Sunday, March 21, 2010

My Plan

Here's what I've come up with to help me lose weight. I'm going to start out with sticking to 1400 calories a day. I did some research that says 1200 calories is about the lowest recommended amount of calories you should restrict yourself to. I'm aiming just above that just in case I hit a plateau and need to make a change to break the stalemate. No food will be strictly off-limits; however, I'm going to try my best not to make a habit of eating junk, even if it is low in calories. My plan is to eat things high in fiber and low in fat and sugar. When dinner rolls around, my intention is to fill my plate up with more veggies and less meat and starches. I'll also consume more fruits as  snacks and make a change to skim dairy products. Although I really hate water, I'm going to try to drink more of it. I'm also going to take a daily multi-vitamin. It probably won't help me lose weight, but it will make me feel better.

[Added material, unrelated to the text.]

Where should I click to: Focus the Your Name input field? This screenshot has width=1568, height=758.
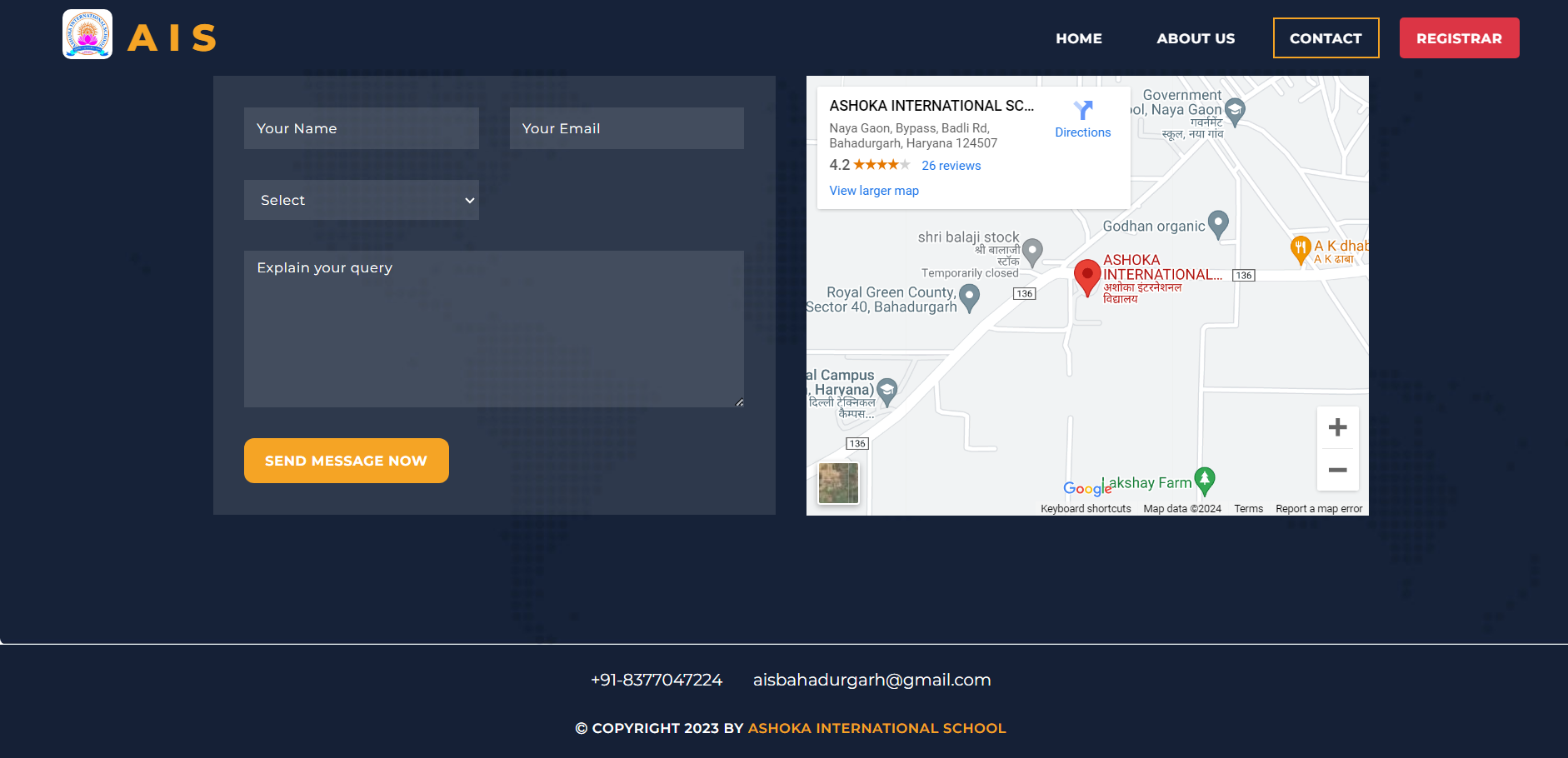click(x=361, y=128)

I love soda, so I'm going to make my reward for sticking to my plan a trip to the convenience store for one 20 oz. at the end of each week. Past experience has proven that I can't keep soda in the house without drinking it, so I think this will be a good way to have it without going overboard. I gave up my soda drinking habit for Lent, so I know I can handle only having it once a week.

For exercise, I'll be doing three things. First will be a series of leg strengthening rehabilitation exercises my doctor suggested for my patellofemoral pain syndrome. I've had the pamphlet on these exercises for a little over a month and haven't used it. The exercises will make my knees feel better and tone up my thighs, so now's as good a time as any to start. Second will be a ten-minute ab workout from my Exercise On Demand channel. The third will be (since the weather is nice again) a daily walk to the post office. It's about two blocks from my house, so if I walk with a purpose instead of just leisurely strolling, and I avoid taking shortcuts, I'll be able to get my heart rate up for about 15 minutes during the trip. I'm considering an additional walk in the evenings, but for now, this will be a dramatic improvement in my activity level.

In order to keep myself on track, I'll be keeping a food journal that lists how much of everything I eat and how many calories I've consumed. Since I believe in the power of positive thinking, I'll also be reciting a daily weight loss affirmation to keep me motivated. I would post it, but it's kind of personal, so I'll just keep it to myself.